GCN-RL Circuit Designer: Transferable Transistor Sizing with Graph Neural Networks and Reinforcement Learning
Hanrui Wang, Kuan Wang, Jiacheng Yang, Linxiao Shen, Nan Sun, Hae-Seung Lee, Song Han
TL;DR
This work introduces GCN-RL Circuit Designer, a topology-aware, transferable approach to automatic transistor sizing. It combines a Graph Convolutional Network with a continuous-action actor-critic RL agent to open the circuit optimization loop and learn sizing policies that transfer across technology nodes and circuit topologies. The method demonstrates superior Figure of Merit (FoM) on four real-world circuits and enables knowledge transfer across nodes (e.g., 180 nm to 45 nm) and topologies (Two-TIA to Three-TIA) with limited additional training.
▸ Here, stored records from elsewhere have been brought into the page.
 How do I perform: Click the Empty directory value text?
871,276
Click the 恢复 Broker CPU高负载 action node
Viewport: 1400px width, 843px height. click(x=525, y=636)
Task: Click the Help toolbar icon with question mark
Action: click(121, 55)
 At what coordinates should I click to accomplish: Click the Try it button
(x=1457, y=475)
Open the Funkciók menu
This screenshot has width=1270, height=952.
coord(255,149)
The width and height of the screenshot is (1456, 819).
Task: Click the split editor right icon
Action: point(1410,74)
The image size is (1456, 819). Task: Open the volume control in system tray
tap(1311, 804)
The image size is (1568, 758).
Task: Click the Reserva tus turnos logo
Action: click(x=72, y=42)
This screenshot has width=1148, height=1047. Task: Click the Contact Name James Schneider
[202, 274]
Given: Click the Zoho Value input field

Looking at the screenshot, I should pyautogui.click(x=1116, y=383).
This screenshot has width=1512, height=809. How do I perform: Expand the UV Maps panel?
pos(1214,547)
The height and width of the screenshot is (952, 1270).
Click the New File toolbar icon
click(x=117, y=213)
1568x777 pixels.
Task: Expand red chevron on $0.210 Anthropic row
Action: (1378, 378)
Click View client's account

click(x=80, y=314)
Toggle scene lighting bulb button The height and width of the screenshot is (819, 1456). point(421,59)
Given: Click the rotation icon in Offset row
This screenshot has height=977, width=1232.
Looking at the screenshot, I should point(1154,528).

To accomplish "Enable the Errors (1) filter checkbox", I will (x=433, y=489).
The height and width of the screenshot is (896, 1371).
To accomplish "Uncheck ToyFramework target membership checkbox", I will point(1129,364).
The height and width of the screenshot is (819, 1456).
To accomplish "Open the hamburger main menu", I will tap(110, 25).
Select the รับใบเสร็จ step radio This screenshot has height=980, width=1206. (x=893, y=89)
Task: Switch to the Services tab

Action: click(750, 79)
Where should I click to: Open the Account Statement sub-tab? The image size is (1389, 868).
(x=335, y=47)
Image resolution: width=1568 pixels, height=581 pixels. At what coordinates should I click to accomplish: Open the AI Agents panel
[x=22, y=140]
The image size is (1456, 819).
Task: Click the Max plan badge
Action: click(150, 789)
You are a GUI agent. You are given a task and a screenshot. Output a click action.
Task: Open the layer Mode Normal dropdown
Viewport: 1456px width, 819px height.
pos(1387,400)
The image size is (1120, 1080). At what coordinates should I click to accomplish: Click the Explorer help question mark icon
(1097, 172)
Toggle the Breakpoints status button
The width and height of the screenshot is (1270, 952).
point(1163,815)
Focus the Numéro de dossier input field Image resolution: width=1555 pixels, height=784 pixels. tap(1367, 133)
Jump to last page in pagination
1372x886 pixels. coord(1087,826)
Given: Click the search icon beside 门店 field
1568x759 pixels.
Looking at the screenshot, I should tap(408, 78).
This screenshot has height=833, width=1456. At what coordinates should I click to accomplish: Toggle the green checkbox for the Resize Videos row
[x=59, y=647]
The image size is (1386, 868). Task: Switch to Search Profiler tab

By embedding circuit topology into the learning process and enabling cross-domain policy reuse, GCN-RL accelerates design porting and reduces simulation costs in analog circuit design.
Abstract
Automatic transistor sizing is a challenging problem in circuit design due to the large design space, complex performance trade-offs, and fast technological advancements. Although there has been plenty of work on transistor sizing targeting on one circuit, limited research has been done on transferring the knowledge from one circuit to another to reduce the re-design overhead. In this paper, we present GCN-RL Circuit Designer, leveraging reinforcement learning (RL) to transfer the knowledge between different technology nodes and topologies. Moreover, inspired by the simple fact that circuit is a graph, we learn on the circuit topology representation with graph convolutional neural networks (GCN). The GCN-RL agent extracts features of the topology graph whose vertices are transistors, edges are wires. Our learning-based optimization consistently achieves the highest Figures of Merit (FoM) on four different circuits compared with conventional black-box optimization methods (Bayesian Optimization, Evolutionary Algorithms), random search, and human expert designs. Experiments on transfer learning between five technology nodes and two circuit topologies demonstrate that RL with transfer learning can achieve much higher FoMs than methods without knowledge transfer. Our transferable optimization method makes transistor sizing and design porting more effective and efficient.